In seismic regions, reinforced concrete flat slabs are often valued for their architectural flexibility and construction efficiency. At the same time, their behavior under strong horizontal loading has long raised questions, especially at slab–column connections where punching failure can trigger progressive collapse.
While design models and component tests provide guidance, earthquakes rarely act on isolated details. They act on entire structures, simultaneously stressing multiple connections, load paths, and deformation mechanisms.
This gap between calculation and reality was the starting point for the SlabStress research project.
A full-scale experiment, not a laboratory abstraction
The SlabStress project was financed by the European Commission and carried out at the Joint Research Centre in Italy. What made it exceptional was its scale and ambition: instead of testing individual connections, researchers constructed and tested a full-scale reinforced concrete flat-slab building.
“One of the unique aspects of this project is that it was the first full-scale test,” explains Lorenzo Bianco, Managing Director of Peikko Italy. “Typically, tests focus on single connections or very specific joints. Here, the whole structure was pushed and pulled to simulate seismic behavior.”
Two structural configurations were examined. One two-story building was constructed, one story without punching reinforcement, while the other incorporated Peikko’s PSB® Punching Reinforcement at the slab–column connections. Vertical loads were applied to the slabs, and horizontal displacements were imposed using actuators to reproduce earthquake-type actions.
Throughout the test, researchers monitored force–displacement relationships at each story and carefully recorded damage development around the columns.
Observing behavior, not just resistance
Rather than stopping at ultimate strength, the SlabStress tests focused on deformation capacity and overall robustness.
“The structure was moving horizontally while the actuators applied the loads, and the behavior was recorded throughout,” Bianco says. “What emerged clearly was how the connections behaved as part of the whole system.”
The results showed that punching reinforcement influenced more than just punching resistance. Even in cases where punching failure was not governing, the reinforced connections exhibited a more ductile response under seismic loading.
“It showed that punching reinforcement helps achieve a more ductile behavior at the slab–column connection,” Bianco notes. “This is a very important result, because ductility is what allows a structure to dissipate energy and avoid sudden failure during an earthquake.”
From local detail to global robustness
In flat-slab buildings, slab–column connections play a disproportionate role in seismic performance. If one connection fails in a brittle manner, the consequences can propagate quickly.
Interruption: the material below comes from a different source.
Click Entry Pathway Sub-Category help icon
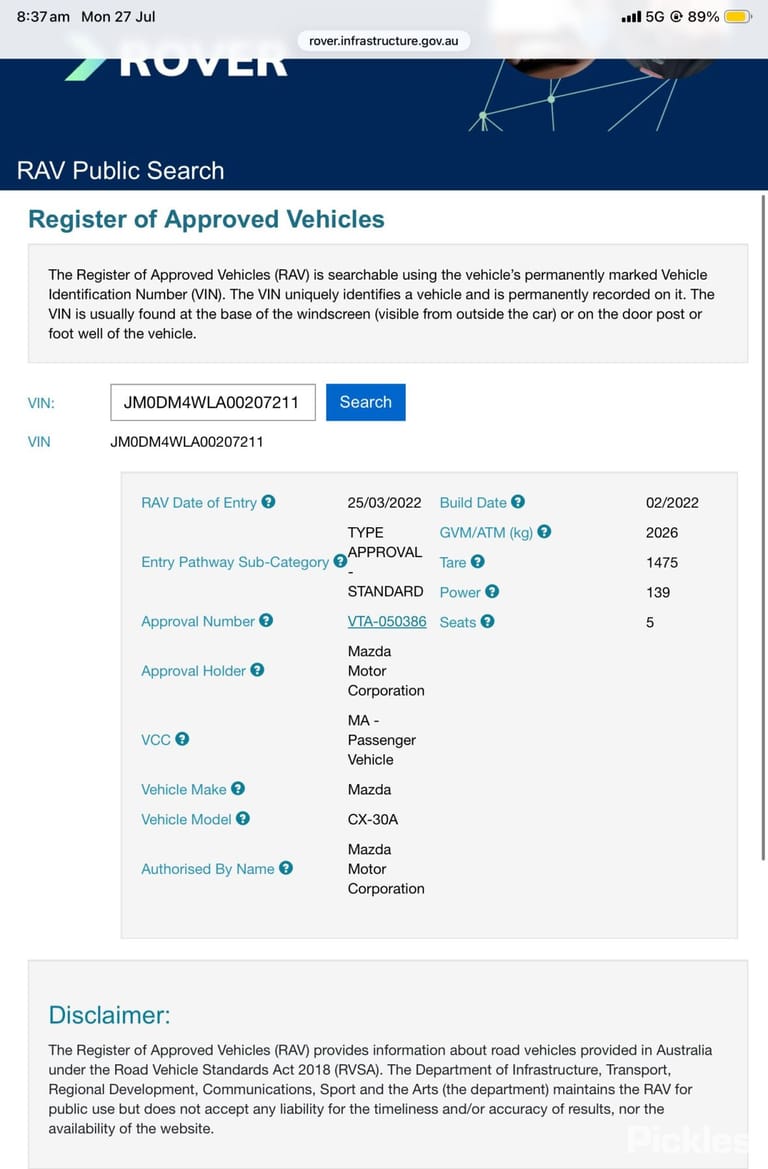The image size is (768, 1169). [340, 561]
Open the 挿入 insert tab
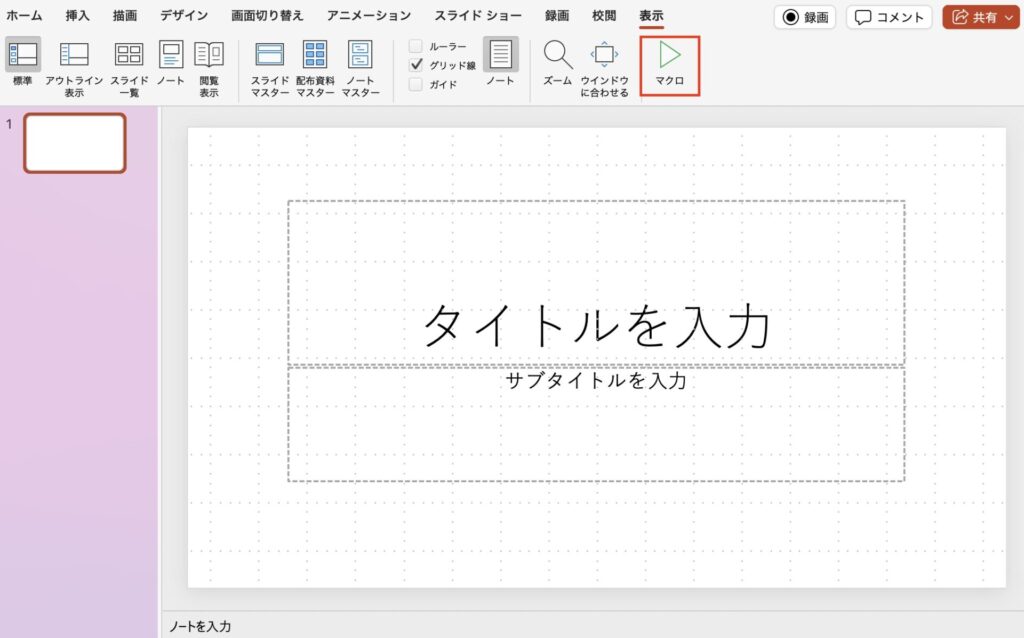This screenshot has height=638, width=1024. tap(78, 16)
The SlabStress project demonstrated how local reinforcement measures can influence global structural behavior. By confining the critical zone around columns, punching reinforcement contributed to a more controlled damage pattern and improved the deformation capacity of the structure as a whole.
“In Italy, punching reinforcement is traditionally used when punching resistance is required,” Bianco explains. “But this research supports the idea that even when punching is not critical, reinforcement can improve the overall seismic behavior by confining the area around the column.”
A changing seismic landscape in Italy
The relevance of these findings extends beyond a single test program. Italy’s approach to seismic design has evolved significantly over recent decades.
“In the past, seismic areas were often identified after earthquakes had already occurred,” Bianco says. “Today, the whole country is considered seismic, with different levels of seismicity. Horizontal loads must be taken into account in every project.”
This shift places greater emphasis on predictable behavior, verified performance, and structural robustness. Full-scale testing provides evidence that complements analytical models and supports more informed design decisions.
Research as part of engineering practice
The SlabStress project brought together universities, research institutions, and industry partners from across Europe. According to Bianco, this collaboration was essential.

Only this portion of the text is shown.